Your objective:
Nothing but the lines from the one containing "How do I perform: Select" through the last line of the material should appear in the answer, transcribed exactly, pictures excluded.

====

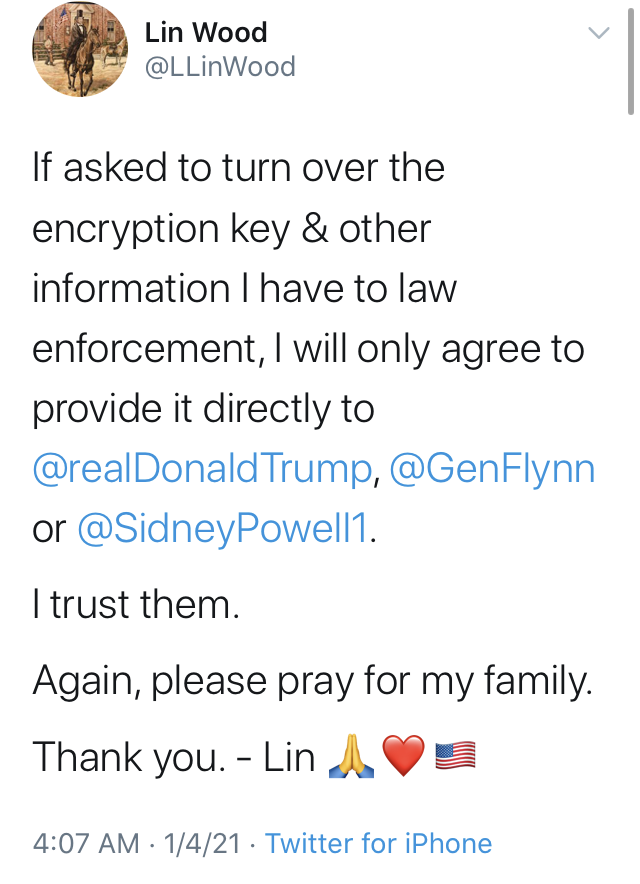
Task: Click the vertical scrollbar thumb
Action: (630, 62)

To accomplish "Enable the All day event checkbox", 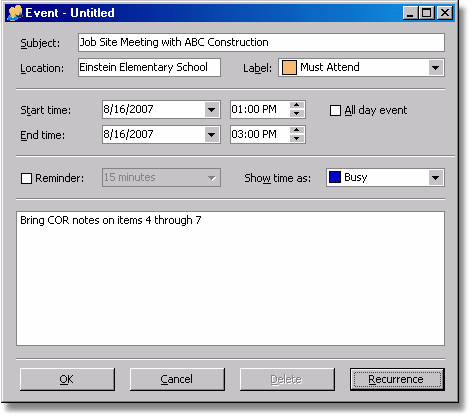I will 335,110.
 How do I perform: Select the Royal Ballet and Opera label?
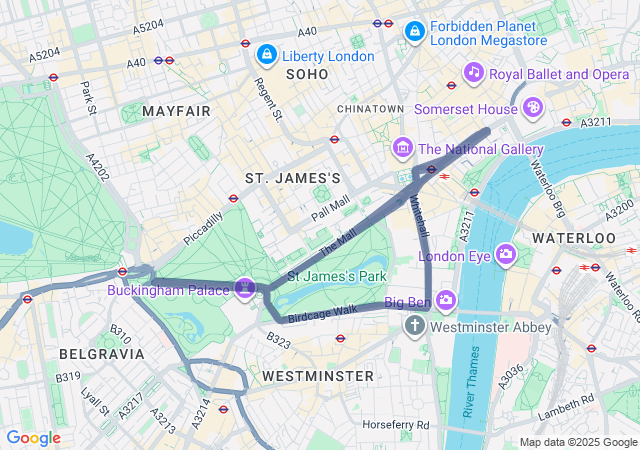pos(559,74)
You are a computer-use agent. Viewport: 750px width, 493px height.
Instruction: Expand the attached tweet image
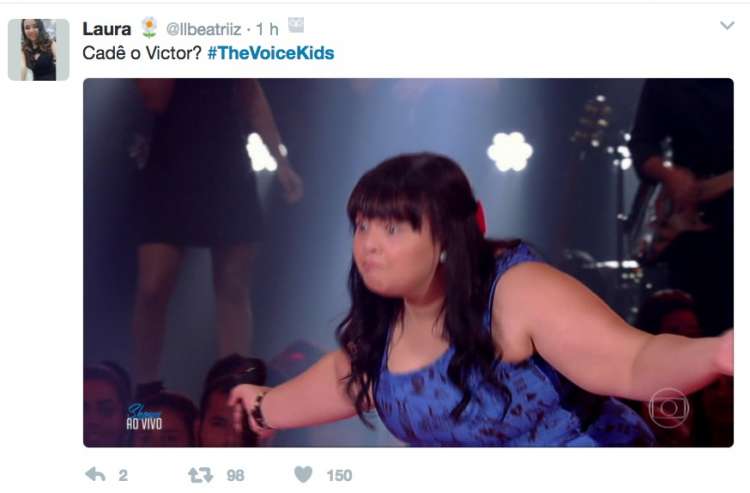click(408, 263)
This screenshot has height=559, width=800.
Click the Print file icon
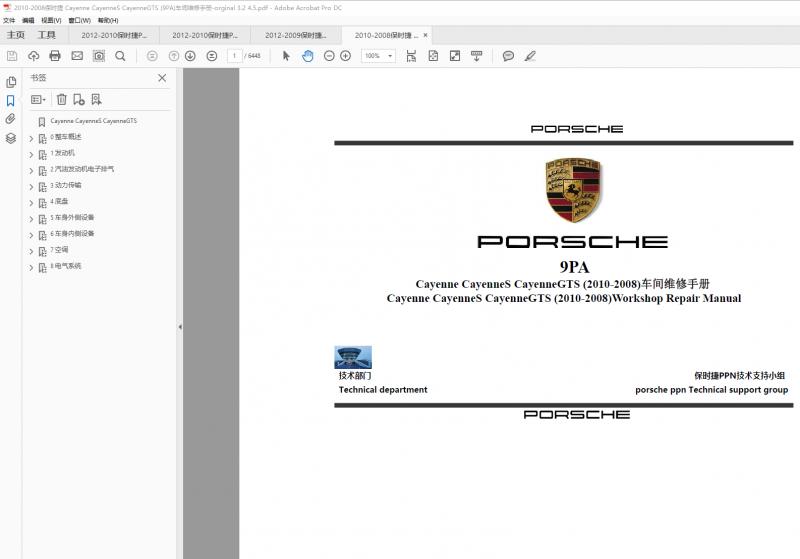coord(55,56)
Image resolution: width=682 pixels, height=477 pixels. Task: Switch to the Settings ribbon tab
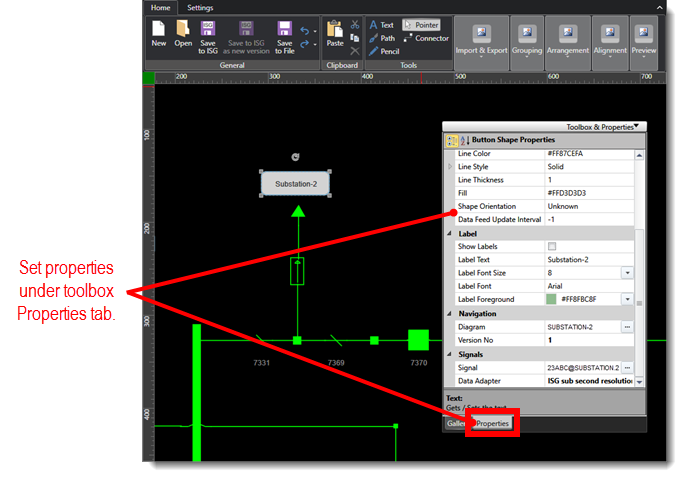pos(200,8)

====

Solution to this task:
 How do I perform: Select the Royal Ballet and Opera label?
pos(559,74)
You are a computer-use agent. Viewport: 750px width, 493px height.
Instruction: Expand the attached tweet image
click(408, 263)
This screenshot has height=559, width=800.
Click the Print file icon
coord(55,56)
Image resolution: width=682 pixels, height=477 pixels. Task: Switch to the Settings ribbon tab
pos(200,8)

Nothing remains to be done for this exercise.